Clémence n’étant pas intéressée par la reprise de la société, Monsieur Hervé ne souhaite pas qu’elle en soit actionnaire et préfère la gratifier en numéraire… mais il n’en dispose pas.
Préconisations.
La transmission de l’entreprise se réalisera dans le cadre de deux dispositifs fiscaux :
- Celui prévu à l’article 787 B du Code général des impôts (CGI) pour la transmission à titre gratuit à ses deux enfants avec la prise en charge d’une soulte par Christopher pour reprendre les parts détenues par sa sœur.
- Celui prévu à l’article 150-0- D Ter du CGI pour la cession à titre onéreux, permettant de dégager des liquidités pour M. Hervé.

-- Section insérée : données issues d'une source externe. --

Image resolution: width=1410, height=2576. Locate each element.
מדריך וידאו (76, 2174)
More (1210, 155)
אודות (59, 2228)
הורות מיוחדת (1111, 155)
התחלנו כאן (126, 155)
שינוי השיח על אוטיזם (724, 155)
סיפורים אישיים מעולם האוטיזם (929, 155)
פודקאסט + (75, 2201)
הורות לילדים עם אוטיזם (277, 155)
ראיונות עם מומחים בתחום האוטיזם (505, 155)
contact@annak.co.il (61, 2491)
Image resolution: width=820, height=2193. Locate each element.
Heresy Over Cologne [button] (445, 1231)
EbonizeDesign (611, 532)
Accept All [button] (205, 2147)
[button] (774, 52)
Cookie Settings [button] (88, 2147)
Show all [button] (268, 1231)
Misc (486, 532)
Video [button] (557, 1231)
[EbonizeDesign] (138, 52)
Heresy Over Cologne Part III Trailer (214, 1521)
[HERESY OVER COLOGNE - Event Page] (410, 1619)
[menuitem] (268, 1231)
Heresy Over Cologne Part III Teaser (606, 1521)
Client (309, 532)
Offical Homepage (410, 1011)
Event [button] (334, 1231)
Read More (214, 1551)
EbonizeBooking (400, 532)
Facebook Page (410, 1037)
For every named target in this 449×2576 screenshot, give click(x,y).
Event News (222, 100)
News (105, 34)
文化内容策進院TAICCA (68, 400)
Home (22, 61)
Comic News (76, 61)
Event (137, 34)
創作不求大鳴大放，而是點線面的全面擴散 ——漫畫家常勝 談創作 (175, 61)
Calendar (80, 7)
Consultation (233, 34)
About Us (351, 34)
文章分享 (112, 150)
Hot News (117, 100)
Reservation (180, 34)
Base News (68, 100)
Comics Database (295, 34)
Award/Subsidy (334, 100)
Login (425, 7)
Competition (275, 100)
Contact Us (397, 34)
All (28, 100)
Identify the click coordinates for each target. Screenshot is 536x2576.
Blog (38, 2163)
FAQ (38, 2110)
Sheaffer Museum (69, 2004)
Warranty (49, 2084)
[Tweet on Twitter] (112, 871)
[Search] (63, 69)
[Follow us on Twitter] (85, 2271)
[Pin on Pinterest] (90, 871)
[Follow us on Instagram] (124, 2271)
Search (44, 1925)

Etape 1 : Création d’une société holding
Christopher, déjà détenteur de 1,60 % des parts de la SAS Delta, va créer une société holding constituée par un apport à titre pur et simple de ses participations détenues (35 actions) dans la société Delta. Cet apport bénéficie automatiquement du sursis d’imposition dans le cadre de l’article 150-0-B du CGI.
A la suite de la création de la holding, un engagement de conservation collectif de deux ans sera conclu entre Monsieur Hervé, Christopher, Clémence et la holding. Cet engagement s’inscrit dans le respect du pacte Dutreil, Monsieur Hervé étant dirigeant et détenant plus de 34 % des parts de la société Delta depuis plus de deux ans. Ce dispositif permet de réduire l’assiette taxable des titres transmis. Nous y reviendrons plus en détail au moment de la donation des titres par Monsieur Hervé à ses deux enfants (voir le schéma 2)
Etape 2 : Donation-partage aux enfants et prise en charge d’une soulte
Monsieur Hervé envisage de donner 46 % de la société. Sur le plan juridique, la donation-partage va permettre une stabilité importante dans le futur au moment de la succession.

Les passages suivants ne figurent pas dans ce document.